From Jutland to London
We are at the ‘DJØF London’ networking event, which this time takes place at London & Partners HQ on the Thames’ south side, with views to the Tower of London, the City financial centre and the capital’s hustle and bustle around the riverfront. Today’s speaker is Danish futurist Anne Lise Kjaer, here to talk about her career journey from young fashion designer in Jutland to internationally recognised trend-spotter and CEO of London-based Kjaer Global.

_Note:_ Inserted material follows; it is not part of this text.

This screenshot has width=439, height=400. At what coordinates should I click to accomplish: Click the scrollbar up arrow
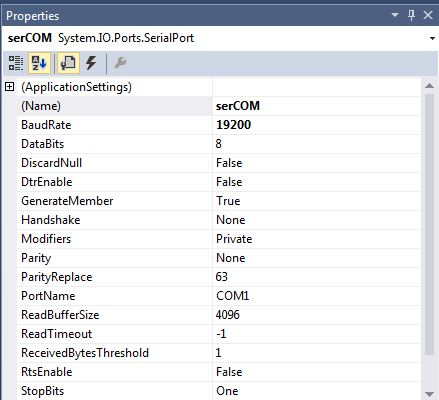pos(429,86)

Danes Take Decision Shortcuts
And Anne Lise Kjaer has no doubts today, when she takes stock and looks back over her 25-year career abroad, that her Danish heritage has been an unconditional advantage.

Danes Makes Things Happen
“Danes have something in their culture that means they easily settle in other countries. They are more pragmatic and efficient than most, but also less authoritarian and hierarchical. Also they are not afraid to knock on the manager’s door or to take a shortcut to find the decisions makers. Therefore, Danes makes things happen, and it is undoubtedly one of the reasons that I have been able to thrive in a tough business landscape outside the Danish borders,” says Anne Lise Kjaer.

A Design Background
Recalling her career beginnings, she describes how, growing up on the West Coast, she had already decided by age 15 that she would become a designer. Anne Lise Kjaer chose to start her career at TEKO, Herning and had graduated with a diploma in fashion design by 21. During her first years of work, she undertook freelance assignments in Denmark, but soon realised that, with her existing customer base, she was missing the opportunity to work with the latest trends, which even then informed and influenced her work.

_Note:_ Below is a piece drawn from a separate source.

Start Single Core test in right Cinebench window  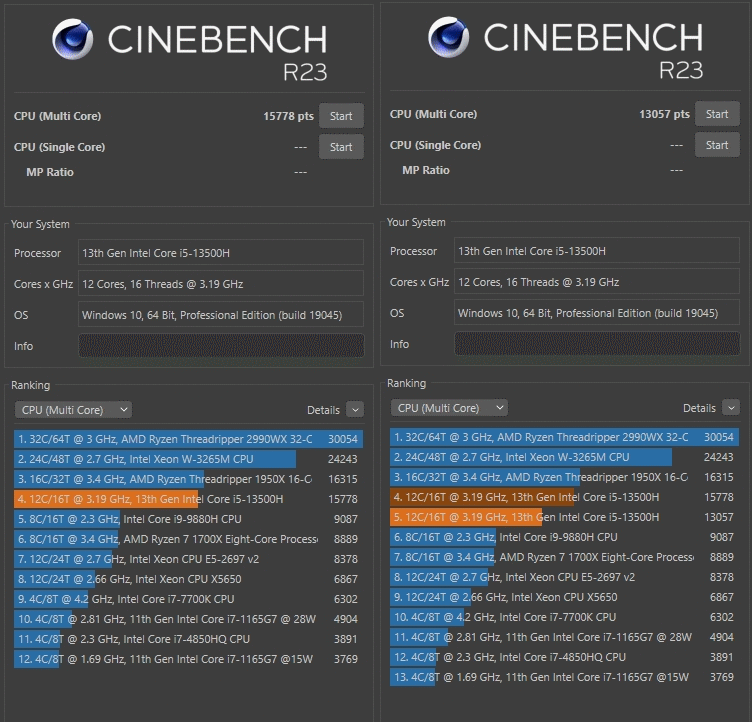coord(717,145)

Scope for Independent Thinking
“What caught my attention most was uncovering new trends, and that did not interest my Danish clients. They just wanted copies of what we saw in Paris and New York. But after all I had not spent four years studying and researching my field just to copy from others.” That’s why, at 25, she decided to move to Hamburg to see if there was more scope for independent thinking. In succeeding years, she designed concepts for clothes, shoes, furniture and cars – and that was how she found out that it was trends at a strategic level that most interested her.

Relocating to London
“Through my work in many different industries, I could suddenly see that what really fascinated me was how trends actually develop and evolve. They don’t come from nowhere, but often arise out of complex relationships in society. I wanted to decode cultural complexity and this was seminal to the move into forecasting,” says Anne Lise Kjaer. Following this realisation, there was a relocation to London, where it was possible to really put her finger on the pulse.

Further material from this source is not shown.